IgProf is fast, light weight and correctly handles dynamically loaded shared libraries, threads and sub-processes started by the application. We have used it routinely with large C++ applications consisting of many hundreds of shared libraries and thousands of symbols from millions of source lines of code. It requires no special privileges to run. The performance reports provide full navigable call stacks and can be customised by applying filters. Results from any number of profiling runs can be included. This means you can both dig into the details and see the big picture from combined workloads.
IgProf can be run in one of two modes: as a performance profiler or as a memory profiler. When used as a performance profiler it provides statistical sampling based performance profiles of the application. When used as a memory profiler information about both memory leaks and the total dynamic memory allocations are available. It can also be used to obtain a profile the live memory allocations in the heap at any given instant during the application run, although this requires a small code modification to signal from within your application the appropriate time to obtain the profile. For both profiling modes, one can produce either simple ASCII flat file or web-navigable reports. A complete performance and memory use picture can be obtained by running your application twice, once in each profiling mode.

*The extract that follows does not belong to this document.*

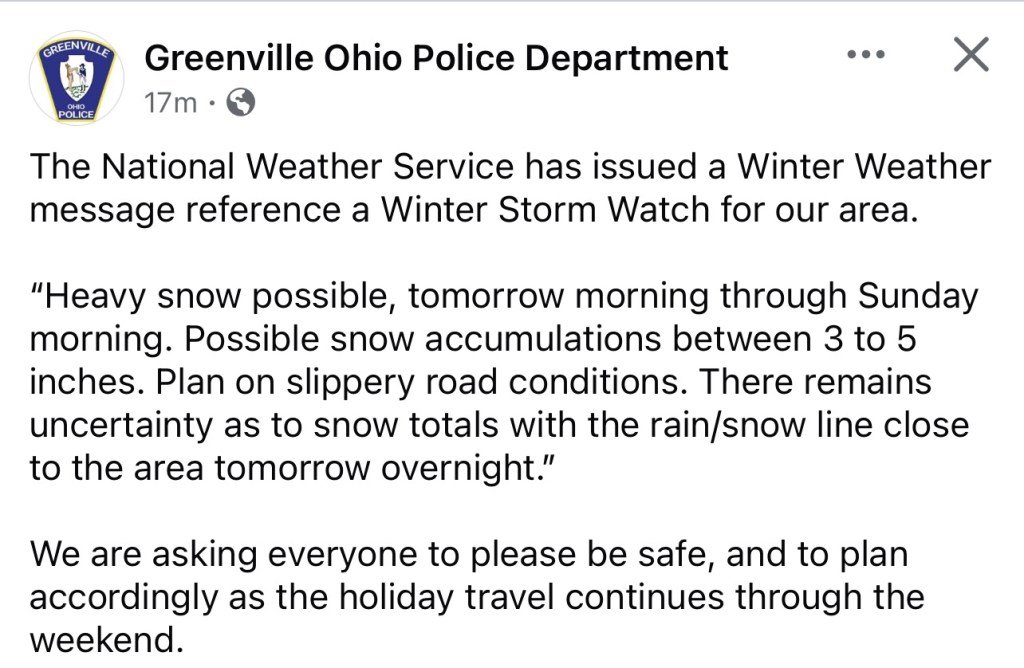Open the "17m" post timestamp
Viewport: 1024px width, 668px height.
[x=171, y=102]
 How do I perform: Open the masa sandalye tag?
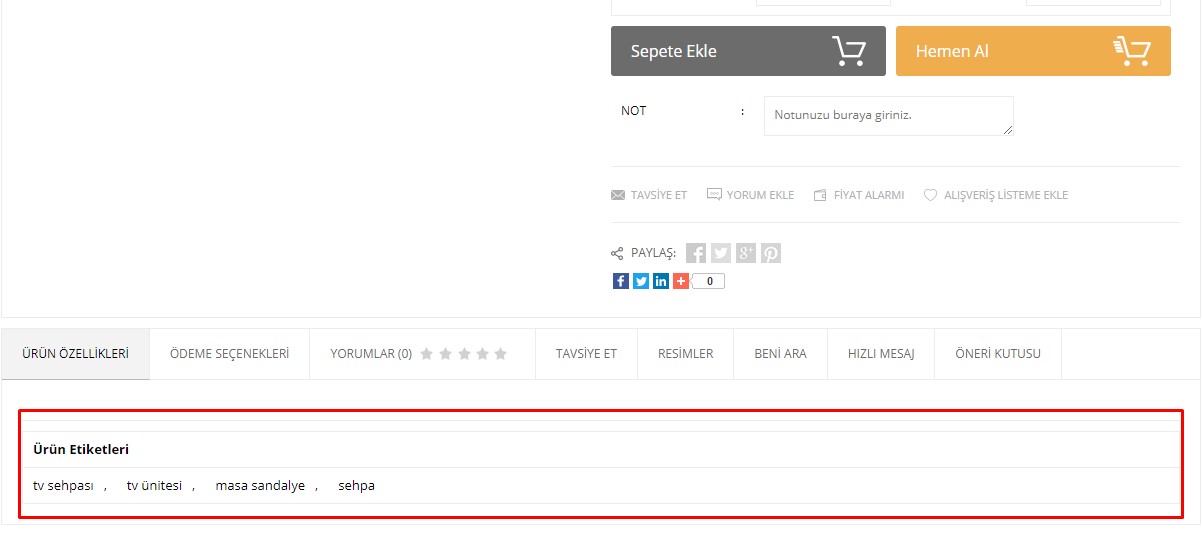coord(260,485)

The performance profiling adds negligibly to application run time and typically adds less than 50MB to the memory usage. The memory profiling overhead depends heavily on the application’s memory allocation patterns: the smaller allocations and the higher the rate, the more overhead. A fairly typical example from our own applications, running on 64-bit Scientific Linux 5, loading some 600 shared libraries, using 1 GB memory and allocating at roughly a million allocations per second rate (averaged over an hour or so), the run time overhead is ~250% and the memory use increased by ~1 GB. On 32-bit Linux the overhead is much less, about ~50% increase in run time, in some cases as little as 15%. Usually IgProf is considerably faster than valgrind or callgrind for the job.
Other profilers
If developing on a Mac OS X is an option, even if you otherwise develop on Linux, consider using Shark. For very precise but much more expensive profiling you can use callgrind and valgrind. OProfile is another statistical profiler that uses CPU performance counters; it requires system privileges unless you use the snapshot interface developed by Giulio Eulisse. At present OProfile gives only flat profiles, not call trees, but allows a wide range of very interesting metrics to measure, such as cache miss rate. It can also profile the whole system, not just one application.